THE PROBLEM –
Return exactly the lines from the one that contains "Given: Click the Chrome profile avatar icon" up to the last line of the listing, and nothing else.

DATASET –
※ ※ ※
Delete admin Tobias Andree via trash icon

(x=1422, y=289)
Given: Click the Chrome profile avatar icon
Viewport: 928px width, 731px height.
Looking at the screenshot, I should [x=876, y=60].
※ ※ ※
EXERCISE ANSWER –
Given: Click the Chrome profile avatar icon
Viewport: 928px width, 731px height.
Looking at the screenshot, I should [x=876, y=60].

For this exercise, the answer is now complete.